Top 3 Tips for Starting Secondary School

Author: Caroline Day

There are few scarier scenarios for most people than being put in a room with lots of new people and being told to ‘NETWORK’!

For adults, insecure thoughts and feelings from secondary school often come flooding straight back up to the surface:

  • No-one will want to talk to me;
  • What do I say to people;
  • How do I approach them;
  • What if they don’t want to be friendly;
  • Please can the earth just swallow me up!

Imagine then, being just 11 or 12 and facing your first day in a new school. It is exactly the same for them and, as a result, many children suffer anxiety attacks just from the thought of the first day.

Whilst schools are more sensitive to this nowadays, there are ways that parents and carers can prepare their children for that big moment when they meet loads of brand new people.

As well as supporting them here and now, this is a great skill that will serve them well for life. Learn how to do it now and they will never need to be nervous again about going into a room with people they don’t know.

PREPARATION

Find out as much as you possibly can before the first day.

  • What will happen on that first day?
  • Will they all gather as a school?
  • Will they stand in their forms?
  • Does the school plan an introducing activity for the newcomers?
  • What is your child actually going to do on that morning?

You might have already received this from the school or you may need to contact them for more information. Either way, try and find out as much as you can.

THE SKILLS

Getting a conversation started

With adult networkers, I always recommend that they go up to someone and say “Hi. Who are you and what do you do?”

Most people like talking about themselves and will answer that question easily. The nice thing is that they usually then say “How about you?” and it’s got the conversation started. Your child can use this same approach when they meet their new classmates.

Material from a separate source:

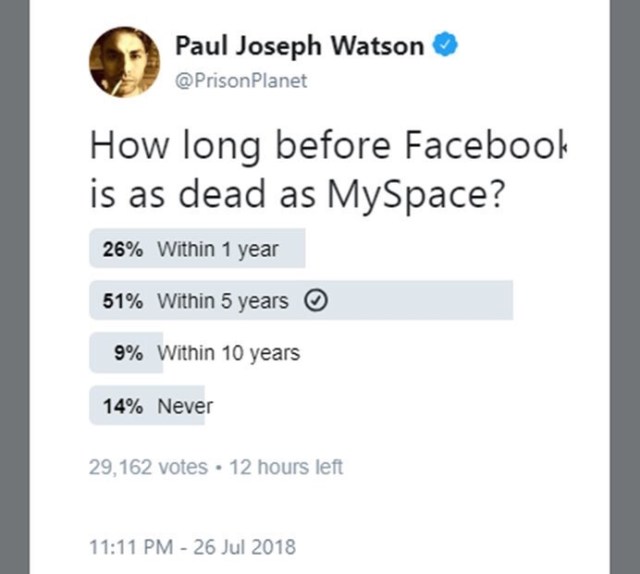Click the "29,162 votes" count
Image resolution: width=640 pixels, height=574 pixels.
[148, 467]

Why don’t you and your child prepare some questions?

For example:

Q1: They could go up to someone, say their own name and ask the other person for theirs:

  • Hi.  My name’s John, what’s yours?
  • Hi.  I’m Jane.  Pleased to meet you.

Q2: They could have another question ready to get the person talking:

  • Do you know anyone in this school or are you completely new?
  • Yes, my brother is two years older than me but I don’t know anyone in this year.

Do you get the drift? Do this with your child and you’ll get all the words right, what they call the class/year/form etc and what your child feels happy to ask someone.

PRACTICE!

Striking up a conversation with strangers is a skill that needs practice.

Here are 3 suggestions to help:

  1. Get your child to ask you the questions at least once a day so that they get used to using them.  You could answer as yourself or you could make yourself into someone else.  You can have some fun.
  2. You could ask your child the questions so they see how easy they are to answer.
  3. They could have their friends round for a ‘meeting new people’ party and practice on each other.

With all of these methods repetition is key as it means that the questions trip off the tongue really easily, no matter what games their nerves are playing on the day

DON’T BE DAUNTED BY THE CONFIDENT KIDS

In any group of people meeting for the first time, it’s likely that some will be really confident to go up and say hello to anyone, some will be terrified and some, while being neither of these, will still feel anxious about it. Who knows, the children who seem the most confident could just be the ones who have invested a little time to prepare themselves for the situation.

For those who are really struggling, it could be a huge help if a friendly person approached them and asked them their name.

Maybe encourage your child could look for anyone on their own and go up to them first.